Figure 1

The five-generation family affected with syndromic X-linked intellectual disability (XLID) and the architecture of the TAF1 gene with missense variants associated with intellectual disability. (A) Six males, in the same five-generation family, were initially diagnosed with syndromic intellectual disability. Seventeen family members were genotyped (wt = wild-type, *=variant carrier). (B) Photographs show clinical features of the six affected males who presented with a long face, pointed chin, prominent forehead, long philtrum, prominent supraorbital ridge, deep-set eyes, and low-set, protruding, large ears. (C) Schematic view of TAF1 gene and corresponding protein with domains. Germline missense variants associated with intellectual disability are shown above the schematic (black).
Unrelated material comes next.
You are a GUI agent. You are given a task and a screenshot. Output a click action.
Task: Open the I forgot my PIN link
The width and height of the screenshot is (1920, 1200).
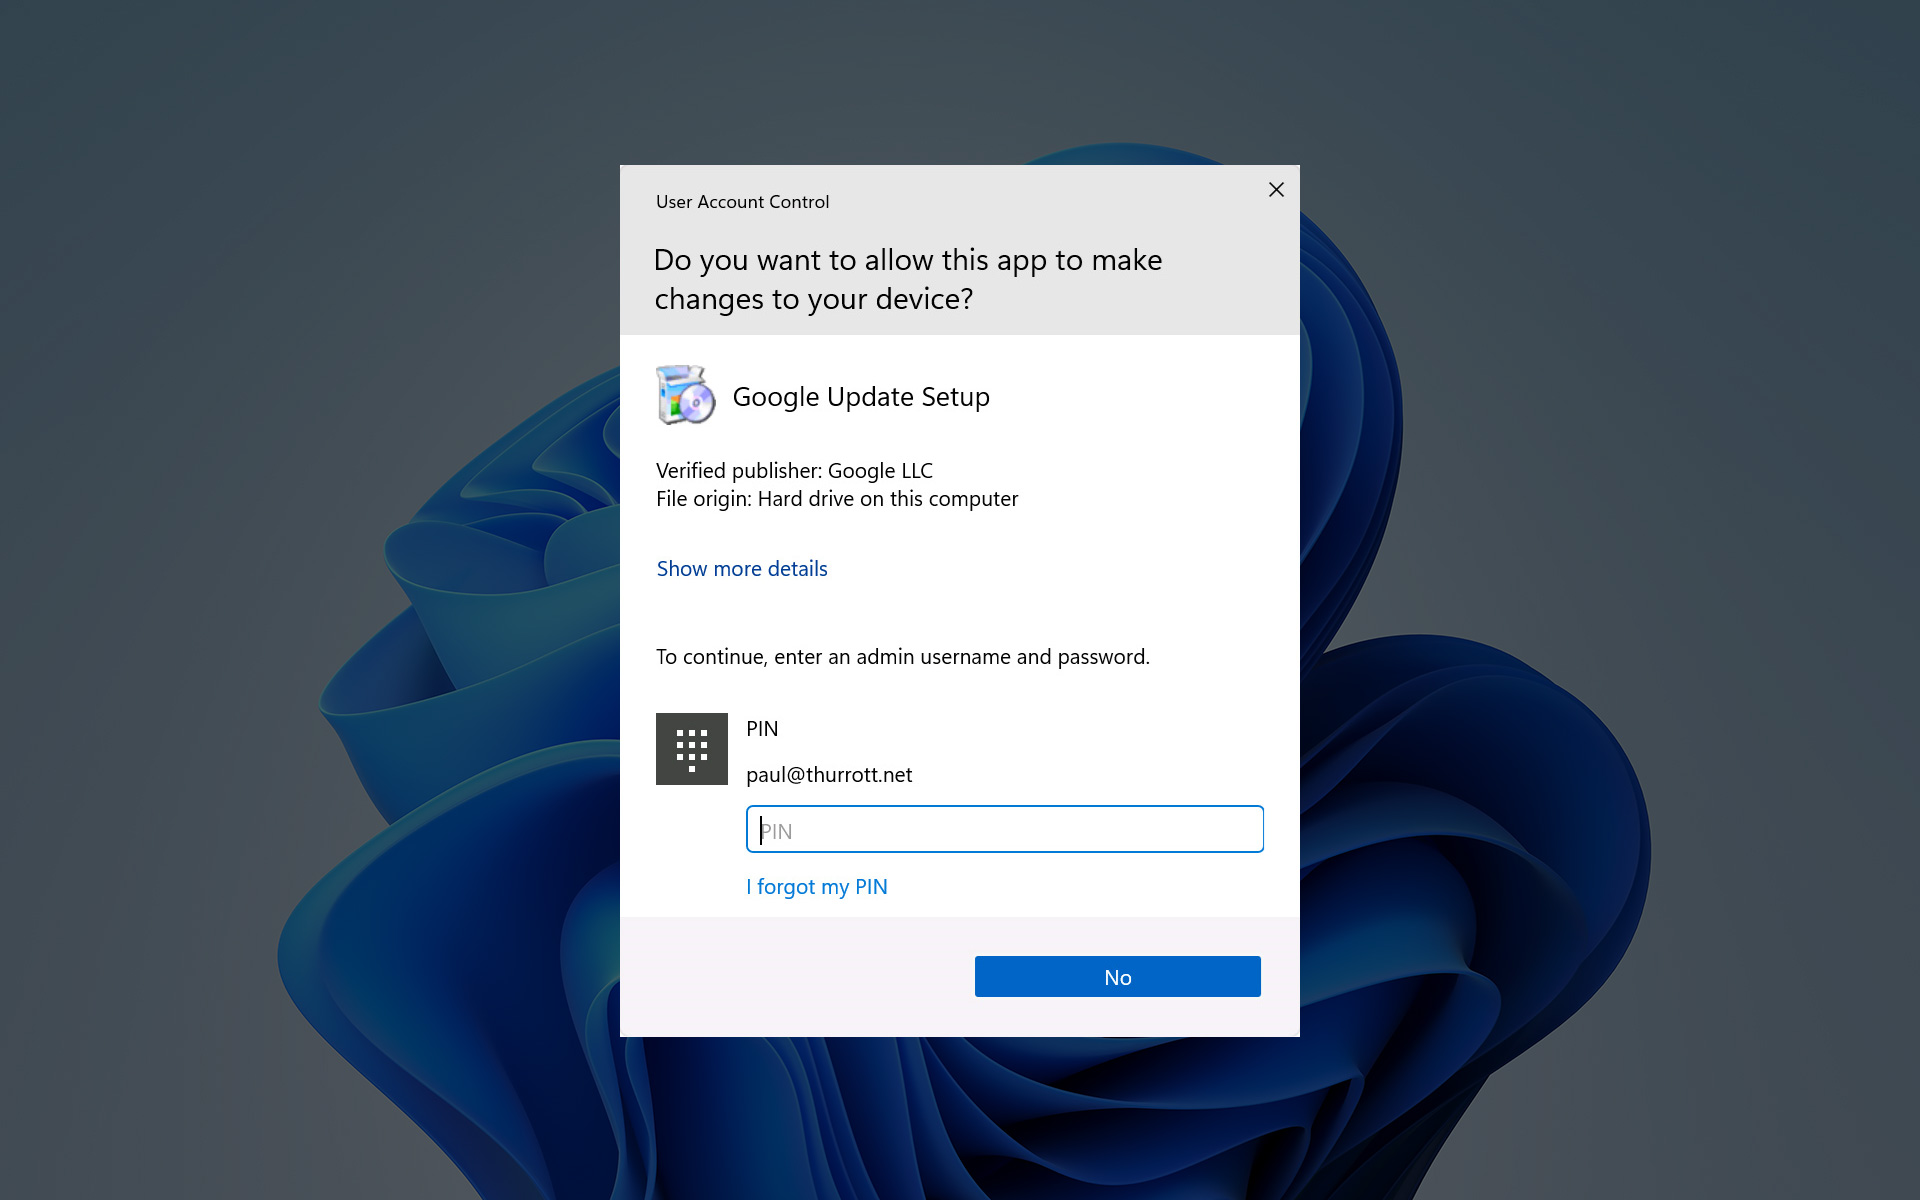[x=817, y=887]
The likely pathogenic missense variant presented in this report, TAF1 c.3568C>T, p.(Arg1190Cys), is marked in bold. Light grey bars mark somatic variants reported in the Cosmic cancer database. Domains of TAF1 are kinase domain 1 (amino acid residues 1–414, red) and 2 (residues 1,425–1,872, red), TBP-binding domain (residues 1–140, purple), HAT domain (residues 600–1,009, blue), RAP74-interacting domain (residues 1,110–1,236, pink), and bromodomains 1 and 2 (residues 1,359–1,638, green)^34,59.